Only a 37-yard completion to Kobe Hudson with two seconds left in the half permitted a Colton Boomer field goal to account for the 17-3 halftime score.
"That (field goal) was exactly what we needed," said offensive coordinator Chip Lindsey as he walked into the visiting locker room. "Hell of a job right there at the end. Let's go!"
Said Williams, "The second half is ours. We are all in this together. Let's match their energy and take over the whole stadium."
Concluded Malzahn, "We turned the ball over three times or we'd have 24 points.
"But we don't.
"So flip the switch.
"It's a matter of us holding onto the football. Squeeze the ball and we're going to come back and win the game."
Captain Sam Jackson had the last word, "Fellas, I want you to use this opportunity right here to remember what the loss to Louisville felt like. Use it as motivation.
"We got it all in our hands right now. Let's go out and be the best second-half football team in the nation.
"Let's be about it right now."
And then UCF went about giving itself a chance.
As Jackson had requested, his Knights drove impressively, 74 yards in 10 plays—the biggest play coming on a 30-yard completion to tight end Alec Holler to go with a Plumlee fourth-down conversion run. When Bowser scored from the three it became 17-10.
But ECU came right back with a 75-yard TD drive of its own. After a sack of Plumlee and a three and out by the visitors, ECU held the ball almost seven minutes on the way to a field goal.
UCF fought back for another Boomer field goal—but ECU added another TD on a 37-yard run and the Pirates eliminated any chance of late drama with another interception with a minute to go.
The final statistics didn't come close to telling the story.
ECU had only one more first down than did UCF and only 32 more total yards.
That stat sheet didn't truly indicate the manner in which the Pirates dominated time of possession and how ECU quarterback Holton Ahlers controlled the evening with his mostly short passing attack (he was 30 of 36 for 311 yards).
Meanwhile UCF standout Ryan O'Keefe didn't have a rush or reception until the fourth period.
The home team prospered by way of four sacks, seven tackles for loss, four pass breakups and three quarterback hurries.
There wasn't much for the Knights to hang their hats on.
Malzahn put it in perspective—and he never sugarcoats defeats:
"Here's the bottom line—we got our butts kicked—offense, defense, special teams.
"We got whipped today. And we've got to be men about it. We can start dividing or we can understand we played like crap, they played really good, and it's one loss.
"We still control our destiny, we got Cincinnati next week. That's what we gotta do.
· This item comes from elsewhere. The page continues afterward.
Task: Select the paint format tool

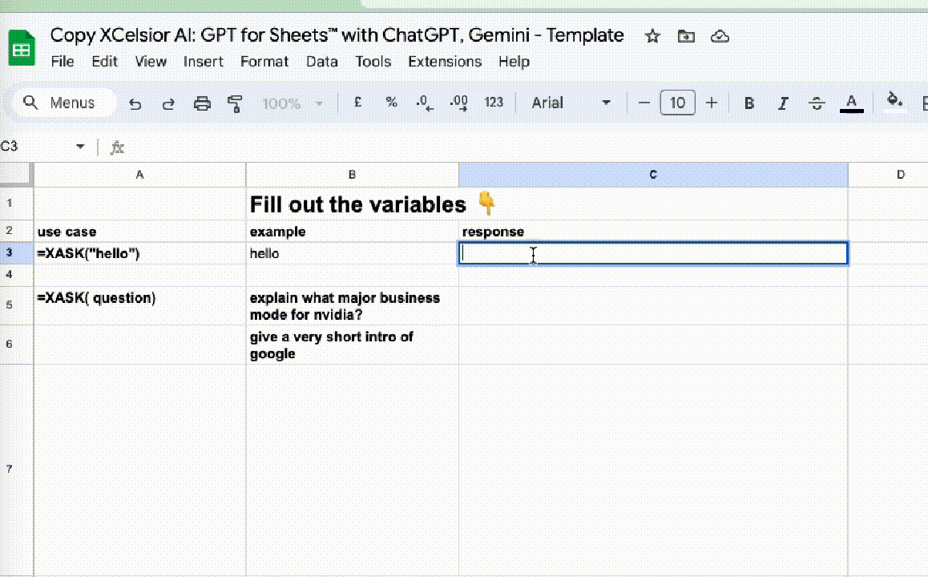Action: (x=235, y=103)
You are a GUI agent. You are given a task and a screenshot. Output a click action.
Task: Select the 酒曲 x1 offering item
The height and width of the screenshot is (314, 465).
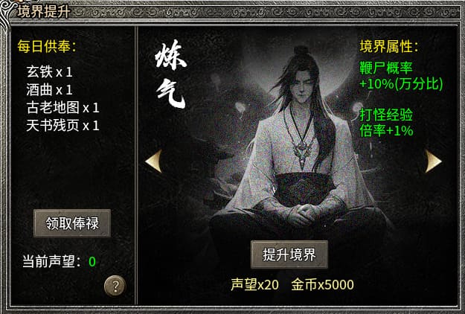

"We'll regroup. Good teams don't always play their best. We didn't tonight and they did.
"That's the way it goes in life. Sometimes it doesn't go your way and now you have to make a choice."
A sage old Hall of Fame football coach used to say, "Losing tells you you're not good enough."
The Knights now will be about finding out if they can be good enough the rest of the way.
Because that's what will be required.